Dokumentausschnitt:
● ● ● ●

Meinungsfreiheit : Saudi-Arabien lässt Blogger Raif Badawi auspeitschen

Es ist wie ein Todesurteil auf Raten: Weil er den Islam beleidigt haben soll, erhielt Badawi 50 Peitschenhiebe. 950 weitere sollen folgen.
Die Al-Jafali-Moschee in Jeddah © Katharina Eglau

Den Anschlag auf das Pariser Satiremagazin Charlie Hebdo verurteilte Saudi-Arabien am Tag danach als "feigen Terrorakt, der gegen den wahren Islam verstößt". Doch 24 Stunden später exekutierte das ultrakonservative Königreich seine eigene Version des wahren Islam – und ließ den Blogger Raif Badawi vor der Al-Jafali-Moschee in Jeddah öffentlich auspeitschen. Er wurde verurteilt, weil er den Islam beleidigt und sich gegen die rechtmäßigen Autoritäten aufgelehnt haben soll.

● ● ● ●

Bereitgestellte Daten:
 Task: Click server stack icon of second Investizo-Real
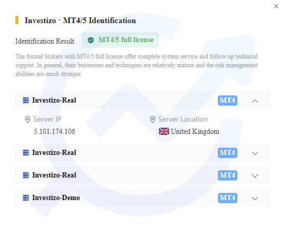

● ● ● ●

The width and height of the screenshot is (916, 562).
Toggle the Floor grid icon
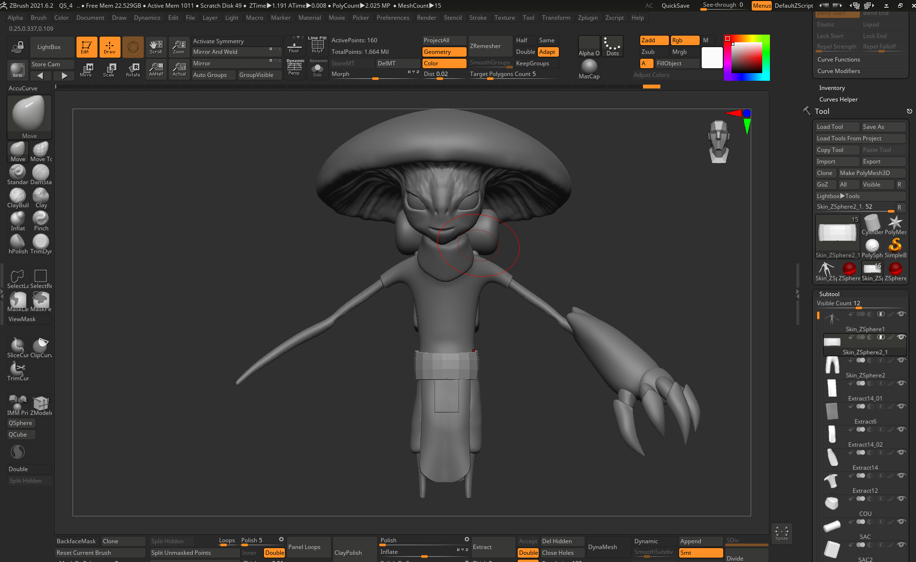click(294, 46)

● ● ● ●

Aufgaben:
1/ Vor welcher Moschee wurde Raif Badawi laut dem Dokumentausschnitt über seine Auspeitschung öffentlich ausgepeitscht?
2/ Greifen Sie den Dokumentausschnitt über die Auspeitschung von Raif Badawi auf und schreiben Sie ihn nach dem letzten Satz weiter.

Antworten in Reihenfolge:
1/ Vor der Al-Jafali-Moschee in Jeddah.

2/
50 Hiebe erhielt der 30-Jährige nach dem Freitagsgebet, wie Augenzeugen bestätigten. Der Geschlagene habe mit dem Rücken zu den Zuschauern gestanden und keinen Schmerzensschrei von sich gegeben. Insgesamt ist Badawi zu 1.000 Peitschenschlägen verurteilt, die nun in den nächsten 20 Wochen alle acht Tage vollzogen werden sollen – was einem Todesurteil auf Raten gleichkommt. 

Die Vereinigten Staaten hatten zuvor vergeblich an ihren engsten Verbündeten in der arabischen Region appelliert, diese unmenschliche, brutale und erniedrigende Körperstrafe auszusetzen. Badawi habe lediglich von seinem Recht auf Meinungsfreiheit und auf Religionsfreiheit Gebrauch gemacht, erklärte die Sprecherin des US-Außenministeriums, Jen Psaki. Reporter ohne Grenzen prangerte die Auspeitschung als barbarisch an. Amnesty International betrachtet Badawi als politischen Gefangenen aus Gewissensgründen.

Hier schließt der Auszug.